Earlier this week, Standard & Poors released its February Case-Shiller Index, a home price tracker for select metropolitan areas.
Overwhelmingly, home values fell in the 20 markets tracked by the Case-Shiller. Only San Diego showed a modest increase. The other 19 markets averaged a 1.23 percent decline between January and February.
However, that’s not the story you read in the most papers. Instead, headlines read that home values were up in the United States, citing annualized data.
Unfortunately for active home buyers and sellers, year-over-year data isn’t all that helpful when making a real estate decisions. It’s the month-to-month data that matters. Month-to-month changes in home prices are what defines a housing market. Month-to-month is what sets the tone for contracts and negotiations on a purchase.
The rosier, annualized data published this past week just doesn’t capture the reality of what was the February 2010 market. And even then, the data is somewhat useless because it’s from February and May will be upon us next week.

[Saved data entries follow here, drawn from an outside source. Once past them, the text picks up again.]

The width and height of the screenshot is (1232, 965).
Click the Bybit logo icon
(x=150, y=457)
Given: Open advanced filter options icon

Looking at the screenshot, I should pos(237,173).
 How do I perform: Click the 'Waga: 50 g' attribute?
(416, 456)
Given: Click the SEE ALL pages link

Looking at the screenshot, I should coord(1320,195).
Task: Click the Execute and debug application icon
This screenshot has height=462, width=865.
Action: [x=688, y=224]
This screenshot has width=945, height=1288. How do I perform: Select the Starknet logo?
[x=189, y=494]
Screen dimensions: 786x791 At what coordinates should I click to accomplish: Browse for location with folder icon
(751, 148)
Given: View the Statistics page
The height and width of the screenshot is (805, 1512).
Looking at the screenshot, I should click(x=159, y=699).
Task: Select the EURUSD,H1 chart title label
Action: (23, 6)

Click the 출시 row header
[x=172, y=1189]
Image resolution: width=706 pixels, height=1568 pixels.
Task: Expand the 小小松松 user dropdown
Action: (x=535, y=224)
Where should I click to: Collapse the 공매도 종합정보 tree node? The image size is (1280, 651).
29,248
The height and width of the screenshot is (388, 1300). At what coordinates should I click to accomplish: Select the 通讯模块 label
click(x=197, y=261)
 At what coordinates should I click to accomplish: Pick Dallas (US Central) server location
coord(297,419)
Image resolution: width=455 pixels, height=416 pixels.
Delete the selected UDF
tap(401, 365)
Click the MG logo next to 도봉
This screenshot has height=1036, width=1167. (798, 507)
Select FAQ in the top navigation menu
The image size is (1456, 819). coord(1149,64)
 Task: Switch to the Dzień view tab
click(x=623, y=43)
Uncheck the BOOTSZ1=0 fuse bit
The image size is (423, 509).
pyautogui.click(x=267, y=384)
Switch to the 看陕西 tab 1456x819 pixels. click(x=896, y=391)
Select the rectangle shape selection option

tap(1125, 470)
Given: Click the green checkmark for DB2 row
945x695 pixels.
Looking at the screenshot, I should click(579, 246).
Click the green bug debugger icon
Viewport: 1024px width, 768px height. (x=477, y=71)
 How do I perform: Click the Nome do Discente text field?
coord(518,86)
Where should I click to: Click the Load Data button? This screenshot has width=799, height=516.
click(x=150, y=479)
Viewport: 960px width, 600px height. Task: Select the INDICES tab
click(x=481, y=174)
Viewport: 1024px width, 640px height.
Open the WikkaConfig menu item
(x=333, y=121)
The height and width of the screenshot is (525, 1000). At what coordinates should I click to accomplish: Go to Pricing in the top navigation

Case-Shiller is on a 2-month lag — hardly reflective of the “right now” of real estate in Chicago.
When you’re looking for real estate data that actionable, consider using sources that are more “real-time”. A real estate agent may be the right place to start. Because for all the data that Case-Shiller and the other housing indices collect, it can never be as relevant to your individual needs as a well-executed, timely market analysis.